Karine Elharrar, députée de Yesh Atid, a déclaré que « la coalition nous a présenté un ‘assouplissement’ mais en réalité, elle a malencontreusement vendu la mèche sur la nature de ses intentions. Tout ce qui la préoccupe, c’est de contrôler la sélection des juges, c’est leurs lois de corruption. Nous n’avons pas d’autre choix que de renforcer le mouvement de protestation ».
Pour sa part, Tally Gotliv, députée du Likud, a critiqué son propre parti pour les changements proposés en écrivant sur Twitter : « Qu’est-ce qu’il y a de nouveau ? Vous avez voté à droite, la droite l’a emporté et vous avez aujourd’hui la gauche ». Devant les caméras de la chaîne publique Kan, Gotliv a suggéré que le nouveau plan « n’est pas un compromis, ce n’est pas non plus un assouplissement : c’est une reddition en rase campagne devant la gauche », mais elle a précisé néanmoins qu’elle voterait en faveur du projet de la coalition.
Miki Zohar, le ministre de la Culture du Likud, s’est est pris à l’opposition pour sa réaction mais il a aussi critiqué la conduite de la majorité, déclarant à la Radio militaire que « l’opposition a pris la décision de nous boycotter et, en fin de compte, nous avons fait un compromis nous-mêmes sans en obtenir une reconnaissance minimale de la part des citoyens ».
Pour sa part, Danny Danon, député du Likud, a écrit sur Twitter que « ce n’est pas ainsi qu’il faut faire une réforme ».
Dans un communiqué émis jeudi matin, les leaders de la coalition avaient vivement recommandé à l’opposition d’utiliser le temps qui reste avant que la Knesset ne se réunisse à nouveau, après Pessah, pour « des négociations », disant qu’ils « tendaient la main » à ceux qui « s’inquiètent réellement de l’unité ».
Cela fait des semaines que les dirigeants de l’opposition et de la coalition s’accusent mutuellement de ne pas vouloir se lancer dans des pourparlers. Sous la pression et en proie à des critiques publiques féroces, la coalition a, au cours des derniers jours, réfléchi unilatéralement à la manière de changer son enveloppe de réformes radicales du système judiciaire alors qu’elle prépare ses législations actuelles en vue de leur adoption finale devant le parlement, dans moins de deux semaines.

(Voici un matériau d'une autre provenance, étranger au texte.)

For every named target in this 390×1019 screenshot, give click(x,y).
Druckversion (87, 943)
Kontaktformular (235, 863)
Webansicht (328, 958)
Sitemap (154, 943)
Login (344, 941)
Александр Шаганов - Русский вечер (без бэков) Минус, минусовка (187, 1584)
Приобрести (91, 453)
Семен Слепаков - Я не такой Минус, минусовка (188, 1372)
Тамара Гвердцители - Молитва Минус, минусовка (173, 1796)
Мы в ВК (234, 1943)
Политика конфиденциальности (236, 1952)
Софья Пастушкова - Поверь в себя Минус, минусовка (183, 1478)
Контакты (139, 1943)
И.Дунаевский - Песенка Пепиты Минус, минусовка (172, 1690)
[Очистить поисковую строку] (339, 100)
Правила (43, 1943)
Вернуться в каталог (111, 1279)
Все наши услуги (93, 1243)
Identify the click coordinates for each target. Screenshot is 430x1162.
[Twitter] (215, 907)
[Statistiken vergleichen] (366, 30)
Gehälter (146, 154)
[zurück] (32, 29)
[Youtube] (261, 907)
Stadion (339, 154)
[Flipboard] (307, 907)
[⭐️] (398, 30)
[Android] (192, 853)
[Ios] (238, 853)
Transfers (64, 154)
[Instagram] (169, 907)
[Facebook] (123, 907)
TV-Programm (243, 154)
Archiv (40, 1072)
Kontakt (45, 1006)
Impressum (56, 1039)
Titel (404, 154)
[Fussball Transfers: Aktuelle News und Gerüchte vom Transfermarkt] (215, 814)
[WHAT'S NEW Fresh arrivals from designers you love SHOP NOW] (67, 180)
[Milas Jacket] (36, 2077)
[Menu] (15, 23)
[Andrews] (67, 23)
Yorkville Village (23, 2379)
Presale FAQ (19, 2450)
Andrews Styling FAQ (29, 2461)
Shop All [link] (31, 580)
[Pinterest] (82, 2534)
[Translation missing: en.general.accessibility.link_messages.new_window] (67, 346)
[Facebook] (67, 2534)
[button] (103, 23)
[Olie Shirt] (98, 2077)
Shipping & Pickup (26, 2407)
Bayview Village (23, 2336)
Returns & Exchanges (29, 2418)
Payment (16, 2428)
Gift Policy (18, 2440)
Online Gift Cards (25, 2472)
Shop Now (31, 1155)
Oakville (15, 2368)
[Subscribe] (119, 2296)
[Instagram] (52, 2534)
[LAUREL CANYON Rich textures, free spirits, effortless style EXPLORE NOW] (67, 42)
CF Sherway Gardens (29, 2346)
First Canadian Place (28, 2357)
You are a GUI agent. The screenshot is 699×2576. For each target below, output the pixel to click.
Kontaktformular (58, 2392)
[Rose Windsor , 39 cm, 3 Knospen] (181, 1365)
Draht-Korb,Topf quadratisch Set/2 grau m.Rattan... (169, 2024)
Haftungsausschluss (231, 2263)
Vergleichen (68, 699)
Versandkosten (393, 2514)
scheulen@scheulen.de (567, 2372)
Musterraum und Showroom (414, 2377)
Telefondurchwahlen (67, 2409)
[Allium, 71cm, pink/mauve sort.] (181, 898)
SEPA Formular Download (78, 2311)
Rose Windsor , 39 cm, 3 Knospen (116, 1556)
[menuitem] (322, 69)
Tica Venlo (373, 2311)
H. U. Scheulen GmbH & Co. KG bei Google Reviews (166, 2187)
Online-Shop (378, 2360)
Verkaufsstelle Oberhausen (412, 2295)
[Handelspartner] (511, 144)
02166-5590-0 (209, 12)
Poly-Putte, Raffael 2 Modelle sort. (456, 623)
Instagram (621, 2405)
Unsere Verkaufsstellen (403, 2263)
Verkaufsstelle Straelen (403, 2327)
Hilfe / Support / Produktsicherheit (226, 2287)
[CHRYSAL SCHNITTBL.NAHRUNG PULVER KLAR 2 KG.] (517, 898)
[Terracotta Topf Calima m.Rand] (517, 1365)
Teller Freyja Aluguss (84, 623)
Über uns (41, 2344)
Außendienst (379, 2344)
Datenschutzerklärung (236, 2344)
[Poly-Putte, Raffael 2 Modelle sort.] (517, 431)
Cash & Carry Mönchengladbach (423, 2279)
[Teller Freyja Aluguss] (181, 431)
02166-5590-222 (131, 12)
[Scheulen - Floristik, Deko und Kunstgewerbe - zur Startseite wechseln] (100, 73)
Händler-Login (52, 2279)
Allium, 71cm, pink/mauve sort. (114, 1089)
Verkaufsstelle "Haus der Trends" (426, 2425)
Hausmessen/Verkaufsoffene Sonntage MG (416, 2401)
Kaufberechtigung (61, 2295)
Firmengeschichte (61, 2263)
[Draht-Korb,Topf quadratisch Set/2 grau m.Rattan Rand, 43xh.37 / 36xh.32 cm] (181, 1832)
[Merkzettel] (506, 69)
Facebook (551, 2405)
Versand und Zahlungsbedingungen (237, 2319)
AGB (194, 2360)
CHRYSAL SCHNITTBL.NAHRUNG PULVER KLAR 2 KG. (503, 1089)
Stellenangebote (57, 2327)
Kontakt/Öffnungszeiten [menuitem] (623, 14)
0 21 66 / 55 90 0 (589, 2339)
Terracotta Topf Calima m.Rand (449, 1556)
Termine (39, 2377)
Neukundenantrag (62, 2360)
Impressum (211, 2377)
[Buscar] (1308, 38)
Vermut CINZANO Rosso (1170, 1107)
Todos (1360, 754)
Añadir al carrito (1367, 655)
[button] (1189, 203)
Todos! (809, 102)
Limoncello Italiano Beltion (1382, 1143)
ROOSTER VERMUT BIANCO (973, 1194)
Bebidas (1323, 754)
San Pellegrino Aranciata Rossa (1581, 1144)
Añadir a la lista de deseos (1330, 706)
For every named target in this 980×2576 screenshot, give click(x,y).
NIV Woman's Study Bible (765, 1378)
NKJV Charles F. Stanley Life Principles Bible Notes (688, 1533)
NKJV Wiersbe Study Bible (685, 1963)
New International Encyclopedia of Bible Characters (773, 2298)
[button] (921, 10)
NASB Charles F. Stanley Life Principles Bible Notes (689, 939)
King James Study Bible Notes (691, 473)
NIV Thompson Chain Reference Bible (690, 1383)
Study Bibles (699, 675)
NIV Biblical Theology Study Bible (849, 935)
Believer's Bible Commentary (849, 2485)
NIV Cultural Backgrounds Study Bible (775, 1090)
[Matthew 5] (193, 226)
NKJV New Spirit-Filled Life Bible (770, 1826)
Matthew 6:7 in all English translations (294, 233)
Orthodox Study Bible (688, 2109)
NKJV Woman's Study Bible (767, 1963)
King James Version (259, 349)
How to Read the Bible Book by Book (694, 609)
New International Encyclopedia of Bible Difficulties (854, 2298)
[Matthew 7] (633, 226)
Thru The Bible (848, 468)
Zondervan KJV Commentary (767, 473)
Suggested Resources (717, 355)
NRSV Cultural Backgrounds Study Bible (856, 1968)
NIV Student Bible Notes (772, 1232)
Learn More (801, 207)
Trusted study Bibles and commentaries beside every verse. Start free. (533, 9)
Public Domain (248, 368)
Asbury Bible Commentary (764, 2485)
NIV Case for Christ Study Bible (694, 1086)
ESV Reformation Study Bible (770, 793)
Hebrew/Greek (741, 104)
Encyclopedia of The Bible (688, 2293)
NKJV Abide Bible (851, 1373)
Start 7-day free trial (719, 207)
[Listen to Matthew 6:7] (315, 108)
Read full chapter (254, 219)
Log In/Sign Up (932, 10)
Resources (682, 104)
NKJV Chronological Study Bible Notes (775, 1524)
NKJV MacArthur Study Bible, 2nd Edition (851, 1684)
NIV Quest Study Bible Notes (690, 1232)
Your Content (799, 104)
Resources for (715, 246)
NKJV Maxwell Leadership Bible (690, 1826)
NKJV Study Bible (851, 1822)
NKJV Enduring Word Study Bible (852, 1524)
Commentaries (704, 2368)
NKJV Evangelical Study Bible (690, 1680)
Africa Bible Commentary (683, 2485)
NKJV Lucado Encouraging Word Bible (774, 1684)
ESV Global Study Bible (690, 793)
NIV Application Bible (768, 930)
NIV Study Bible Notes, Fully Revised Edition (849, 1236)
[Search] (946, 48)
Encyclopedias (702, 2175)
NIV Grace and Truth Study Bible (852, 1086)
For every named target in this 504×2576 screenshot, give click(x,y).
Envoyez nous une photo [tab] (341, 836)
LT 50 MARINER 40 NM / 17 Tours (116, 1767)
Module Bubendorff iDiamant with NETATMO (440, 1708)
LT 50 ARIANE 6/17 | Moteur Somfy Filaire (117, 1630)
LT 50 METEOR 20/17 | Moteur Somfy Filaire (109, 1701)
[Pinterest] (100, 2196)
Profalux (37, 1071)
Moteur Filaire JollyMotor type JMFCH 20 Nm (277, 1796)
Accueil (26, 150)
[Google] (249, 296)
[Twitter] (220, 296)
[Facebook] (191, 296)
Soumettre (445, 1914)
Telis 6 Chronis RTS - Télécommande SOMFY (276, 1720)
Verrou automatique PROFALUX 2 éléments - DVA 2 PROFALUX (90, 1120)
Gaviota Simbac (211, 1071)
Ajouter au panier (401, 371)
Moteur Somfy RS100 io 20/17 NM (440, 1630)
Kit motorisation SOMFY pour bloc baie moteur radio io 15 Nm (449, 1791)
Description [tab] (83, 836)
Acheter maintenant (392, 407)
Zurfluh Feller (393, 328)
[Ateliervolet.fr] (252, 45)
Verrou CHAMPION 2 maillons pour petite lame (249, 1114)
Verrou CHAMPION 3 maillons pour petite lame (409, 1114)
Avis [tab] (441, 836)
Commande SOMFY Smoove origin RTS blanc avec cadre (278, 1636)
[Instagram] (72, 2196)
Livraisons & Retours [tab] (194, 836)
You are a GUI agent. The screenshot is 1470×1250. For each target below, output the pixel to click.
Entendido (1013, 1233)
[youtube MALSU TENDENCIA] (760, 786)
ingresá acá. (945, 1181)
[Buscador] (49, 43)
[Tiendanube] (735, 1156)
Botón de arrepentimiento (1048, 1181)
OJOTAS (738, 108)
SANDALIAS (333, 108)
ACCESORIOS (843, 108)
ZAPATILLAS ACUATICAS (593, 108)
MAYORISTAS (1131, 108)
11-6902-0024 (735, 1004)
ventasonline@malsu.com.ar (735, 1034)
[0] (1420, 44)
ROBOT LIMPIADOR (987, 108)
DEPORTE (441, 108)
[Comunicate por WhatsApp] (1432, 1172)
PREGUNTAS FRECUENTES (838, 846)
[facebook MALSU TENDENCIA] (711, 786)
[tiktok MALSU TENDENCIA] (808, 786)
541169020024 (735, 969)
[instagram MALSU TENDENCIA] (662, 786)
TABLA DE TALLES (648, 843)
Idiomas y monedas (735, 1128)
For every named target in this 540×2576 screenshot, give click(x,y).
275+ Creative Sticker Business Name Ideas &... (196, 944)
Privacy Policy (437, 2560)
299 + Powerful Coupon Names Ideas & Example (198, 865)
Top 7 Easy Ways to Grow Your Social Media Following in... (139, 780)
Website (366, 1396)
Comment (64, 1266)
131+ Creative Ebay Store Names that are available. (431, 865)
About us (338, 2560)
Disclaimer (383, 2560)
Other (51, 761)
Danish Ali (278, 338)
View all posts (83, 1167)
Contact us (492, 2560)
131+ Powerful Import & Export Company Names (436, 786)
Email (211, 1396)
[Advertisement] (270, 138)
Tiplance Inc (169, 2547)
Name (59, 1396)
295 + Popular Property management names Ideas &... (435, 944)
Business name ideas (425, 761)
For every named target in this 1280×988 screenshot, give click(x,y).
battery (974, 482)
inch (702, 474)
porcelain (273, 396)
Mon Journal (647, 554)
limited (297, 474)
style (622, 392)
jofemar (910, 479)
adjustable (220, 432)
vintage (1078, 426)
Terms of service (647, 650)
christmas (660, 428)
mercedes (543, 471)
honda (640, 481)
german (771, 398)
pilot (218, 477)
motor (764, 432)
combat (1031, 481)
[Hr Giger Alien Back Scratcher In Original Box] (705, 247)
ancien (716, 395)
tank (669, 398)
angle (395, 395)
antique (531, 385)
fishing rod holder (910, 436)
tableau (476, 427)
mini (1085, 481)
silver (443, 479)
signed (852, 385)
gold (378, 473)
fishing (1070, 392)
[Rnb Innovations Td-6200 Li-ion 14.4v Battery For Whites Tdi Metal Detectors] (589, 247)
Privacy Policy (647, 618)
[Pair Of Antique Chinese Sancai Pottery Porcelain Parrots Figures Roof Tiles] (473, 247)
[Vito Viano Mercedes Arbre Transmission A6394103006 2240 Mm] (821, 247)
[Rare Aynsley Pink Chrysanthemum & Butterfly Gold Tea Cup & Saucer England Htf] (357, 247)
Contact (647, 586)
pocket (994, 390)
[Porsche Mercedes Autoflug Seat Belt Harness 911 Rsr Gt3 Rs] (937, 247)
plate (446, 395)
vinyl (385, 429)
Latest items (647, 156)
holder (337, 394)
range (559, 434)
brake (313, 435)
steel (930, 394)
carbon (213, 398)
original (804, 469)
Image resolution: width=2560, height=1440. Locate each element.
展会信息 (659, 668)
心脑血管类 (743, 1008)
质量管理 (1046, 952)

Des centaines de milliers d’Israéliens sont descendus dans les rues, au cours des deux derniers mois, pour faire part de leur opposition à cette refonte du système judiciaire. Des chefs d’entreprise, des économistes lauréats du Prix Nobel et d’éminents responsables de la sécurité ont rejeté ces réformes, certains réservistes de l’armée ont cessé de faire leur devoir et même certains des alliés les plus proches de l’État juif – avec parmi eux, les États-Unis – ont poussé Netanyahu à ralentir le rythme de la campagne-coup de poing menée à la Knesset.
La proposition faite par Rothman a été la première tentative publique et unilatérale visant à répondre aux manifestants, à ses propres politiciens et aux experts qui ont demandé des changements en réponse au contenu des réformes ou aux clivages sociétaux qu’elles ont entraînées.
La semaine dernière, les leaders de la coalition avaient rapidement rejeté une autre proposition de réforme soumise par le président Isaac Herzog qui refusait au gouvernement deux de ses changements les plus chers : la prise de contrôle de la nomination des juges et la création d’une clause qui aurait permis au gouvernement de passer outre les jugements rendus par la Haute-cour.
Herzog avait averti qu’Israël risquait « une réelle guerre civile » et il avait supplié le gouvernement d’abandonner les réformes envisagées.
Jeremy Sharon et Carrie Keller-Lynn ont contribué à la rédaction de cet article.